Optimizing a nested loop using ipp

Bombey__Jasper · ‎09-09-2019

I have an application with a 3 dim nested loop where the innermost loop is performing: output += in * scalar, where i≈1000, j≈200, k≈4000 and the data type is a complex float (8 bytes). I'm running in Linux on an Intel CPU with 40 cores (20 w/ ht). The application can be configured to distribute the work in the i dimension across multiple threads.

Without using IPP the total calculation completes in: ~11.6sec for 1thread and ~0.48sec for 40 threads for a speedup of ~24x. This shows an acceptable speedup but the total time is too long.

With IPP, using ippsAddProduct_32fc() with length of k for each call, the total calculation completes in ~1.16sec for 1 thread and ~0.27sec for 40 threads for a speedup of only ~4x. This total time is much lower, but the speedup is nowhere near what I'd like.

Can anyone please explain the lack of speedup and/or suggest ways to improve the speedup when using multiple threads with IPP.
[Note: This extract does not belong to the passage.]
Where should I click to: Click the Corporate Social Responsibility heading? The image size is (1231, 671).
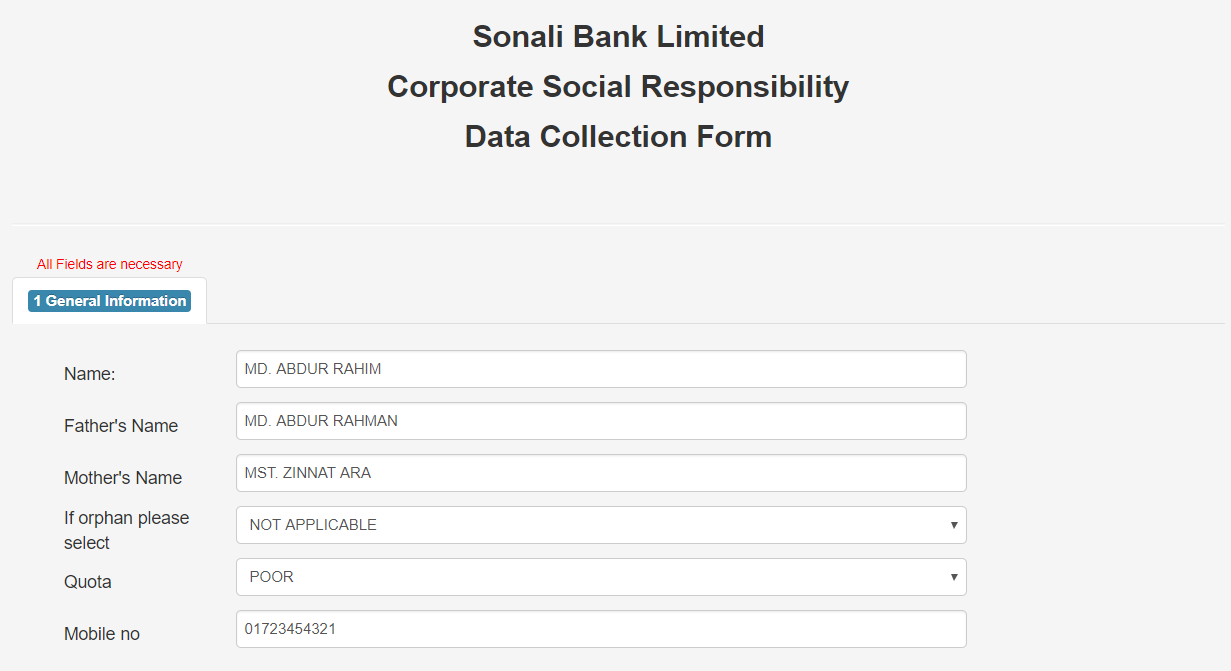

jimdempseyatthecove · ‎09-10-2019

You may be experiencing a memory bandwidth limitation. Run VTune to get the numbers.

Jim Dempsey

Bombey__Jasper · ‎09-11-2019

I don't have much experience with VTune, but I ran it for various thread counts and here's the results:

Threads: 1, Time: 1.2sec, DRAMBound: 0%, ipp call LLC Miss Count: 98%

Threads: 2, Time: 0.6sec, DRAMBound: 0%, ipp call LLC Miss Count: 97%

Threads: 4, Time: 0.43sec, DRAMBound: 4.3%, ipp call LLC Miss Count: 98.6%

Threads: 8, Time: 0.28sec, DRAMBound: 81%, ipp call LLC Miss Count: 98%

Thread: 10, Time: 0.26sec, DRAMBound: 92%, ipp call LLC Miss Count: 98%

Thread: 20, Time: 0.26sec, DRAMBound: 75%, ipp call LLC Miss Count: 98%

Thread: 40, Time: 0.23sec, DRAMBound: 90%, ipp call LLC Miss Count: 96%

Looks like once 4 or more threads are used it starts to become DRAMBound and the speedup doesn't scale optimally. Is there any way to optimize the nested loop (change index ordering/change array sizes) to utilize less memory (or utilize the memory more efficiently) across many threads?
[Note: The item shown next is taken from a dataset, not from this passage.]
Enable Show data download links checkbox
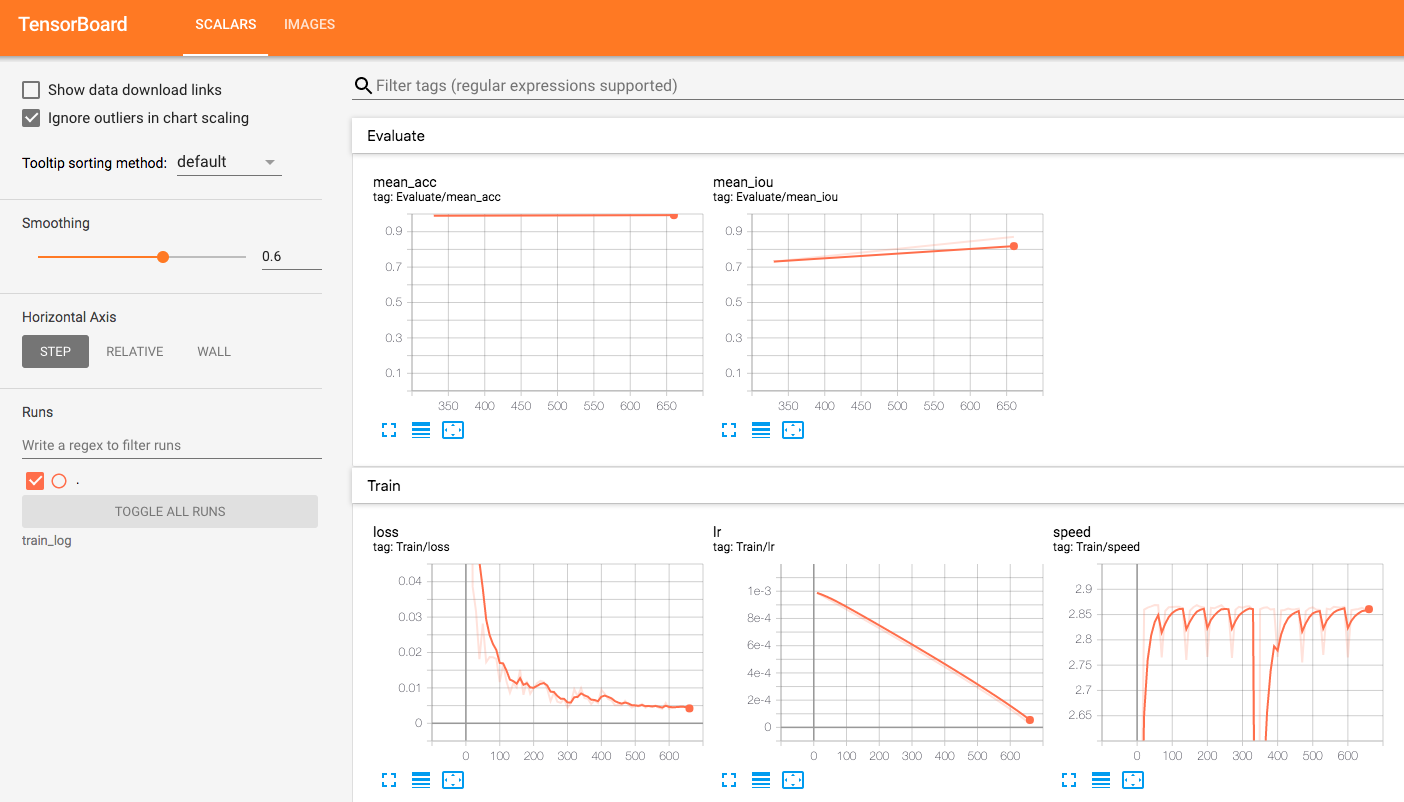 pyautogui.click(x=31, y=90)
jimdempseyatthecove · ‎09-13-2019

Look at the vectorization reports to see how well (bad) the program is vectorized. I usually use VTune, and examine the disassembly code of the hot spots. If they are not vectorized then figure out why and fix it. Most often poor vectorization is due to inefficient data organization.
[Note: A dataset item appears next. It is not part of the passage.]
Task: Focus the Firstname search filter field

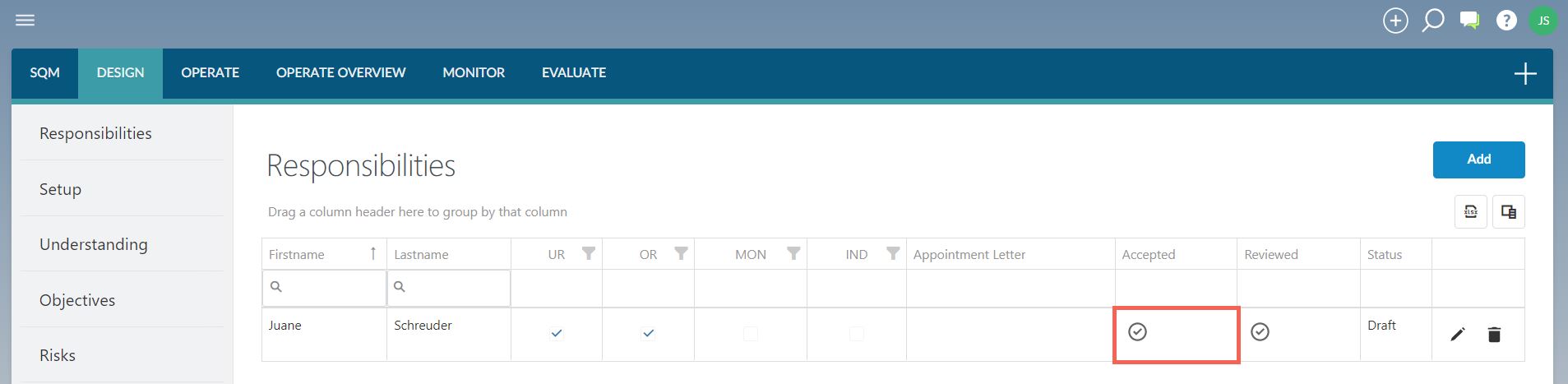Action: (324, 287)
The compile also has vectorization reports.

Jim Dempsey

Bombey__Jasper · ‎09-19-2019

Looking at assembly code in VTune as you recommended it seems the problem areas are vectorized, I think, but I'm not certain since I'm not too familiar with assembly code. Here are the instructions that were highlighted in red:

vmovshdupy (%rsi), %ymm3 CPI: 4.8

vmovsldupy (%rsi), %mm4 CPI: 6.2

vaddpsy 0x20(%rdx), %ymm9, %ymm11 CPI: 6.576

If they are already vectorized is there anyway to improve the CPI, and thus the overall performance?

McCalpinJohn · ‎09-19-2019

Complex code often runs significantly faster if it is stored as separate real and imaginary vectors and the complex arithmetic is inserted manually. The SIMD vector approach works a lot better with data that is contiguous in memory.

jimdempseyatthecove · ‎09-20-2019

>> it seems the problem areas are vectorized

There is vectorizaton, then there is vectorization. Not all are equal.

The instructions you listed indicates you are compiling for SSE3 instruction set on system with AVX capability. I cannot explain why the VTune report is listing the %mm4 register (MMX instruction portion of %xmm4, %ymm4, or %zmm4), it is likely because that instruction is not supported in the disassembly of the op code as an AVX instruction.

As John stated, when you have arrays of complex numbers, it is much more computationally efficient to split the "array" into two parts (two arrays). Then perform a little more programming to perform the operations.

Jim Dempsey